> What to work on: Give back all of the data exactly. Leave nothing out.

(Input begins)

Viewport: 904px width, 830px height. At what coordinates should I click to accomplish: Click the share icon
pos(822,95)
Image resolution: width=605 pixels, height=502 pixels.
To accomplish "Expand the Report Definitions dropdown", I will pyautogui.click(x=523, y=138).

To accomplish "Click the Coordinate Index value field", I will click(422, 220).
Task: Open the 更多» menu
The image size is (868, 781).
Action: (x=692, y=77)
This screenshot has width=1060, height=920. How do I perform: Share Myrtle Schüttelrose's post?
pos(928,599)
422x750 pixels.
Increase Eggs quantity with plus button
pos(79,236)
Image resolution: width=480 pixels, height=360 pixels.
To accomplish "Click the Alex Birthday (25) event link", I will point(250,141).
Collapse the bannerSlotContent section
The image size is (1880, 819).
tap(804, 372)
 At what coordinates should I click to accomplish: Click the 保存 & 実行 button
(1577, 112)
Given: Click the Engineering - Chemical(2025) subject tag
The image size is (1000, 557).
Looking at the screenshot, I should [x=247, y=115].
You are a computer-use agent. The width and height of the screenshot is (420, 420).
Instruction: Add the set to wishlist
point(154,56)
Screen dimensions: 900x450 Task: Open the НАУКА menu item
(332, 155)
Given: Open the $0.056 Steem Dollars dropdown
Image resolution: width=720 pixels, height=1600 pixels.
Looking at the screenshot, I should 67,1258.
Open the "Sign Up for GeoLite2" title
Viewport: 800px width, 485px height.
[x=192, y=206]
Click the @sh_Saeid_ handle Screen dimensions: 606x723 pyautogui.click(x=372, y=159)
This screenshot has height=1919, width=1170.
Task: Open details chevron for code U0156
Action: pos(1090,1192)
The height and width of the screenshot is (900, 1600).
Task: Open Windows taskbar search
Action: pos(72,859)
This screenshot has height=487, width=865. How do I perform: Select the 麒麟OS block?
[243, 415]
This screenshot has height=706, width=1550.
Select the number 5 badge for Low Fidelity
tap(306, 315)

(Input ends)

> Solution to this exercise:
Viewport: 904px width, 830px height. At what coordinates should I click to accomplish: Click the share icon
pos(822,95)
Image resolution: width=605 pixels, height=502 pixels.
To accomplish "Expand the Report Definitions dropdown", I will pyautogui.click(x=523, y=138).

To accomplish "Click the Coordinate Index value field", I will click(422, 220).
Task: Open the 更多» menu
The image size is (868, 781).
Action: (x=692, y=77)
This screenshot has width=1060, height=920. How do I perform: Share Myrtle Schüttelrose's post?
pos(928,599)
422x750 pixels.
Increase Eggs quantity with plus button
pos(79,236)
Image resolution: width=480 pixels, height=360 pixels.
To accomplish "Click the Alex Birthday (25) event link", I will point(250,141).
Collapse the bannerSlotContent section
The image size is (1880, 819).
tap(804, 372)
 At what coordinates should I click to accomplish: Click the 保存 & 実行 button
(1577, 112)
Given: Click the Engineering - Chemical(2025) subject tag
The image size is (1000, 557).
Looking at the screenshot, I should [x=247, y=115].
You are a computer-use agent. The width and height of the screenshot is (420, 420).
Instruction: Add the set to wishlist
point(154,56)
Screen dimensions: 900x450 Task: Open the НАУКА menu item
(332, 155)
Given: Open the $0.056 Steem Dollars dropdown
Image resolution: width=720 pixels, height=1600 pixels.
Looking at the screenshot, I should 67,1258.
Open the "Sign Up for GeoLite2" title
Viewport: 800px width, 485px height.
[x=192, y=206]
Click the @sh_Saeid_ handle Screen dimensions: 606x723 pyautogui.click(x=372, y=159)
This screenshot has height=1919, width=1170.
Task: Open details chevron for code U0156
Action: pos(1090,1192)
The height and width of the screenshot is (900, 1600).
Task: Open Windows taskbar search
Action: pos(72,859)
This screenshot has height=487, width=865. How do I perform: Select the 麒麟OS block?
[243, 415]
This screenshot has height=706, width=1550.
Select the number 5 badge for Low Fidelity
tap(306, 315)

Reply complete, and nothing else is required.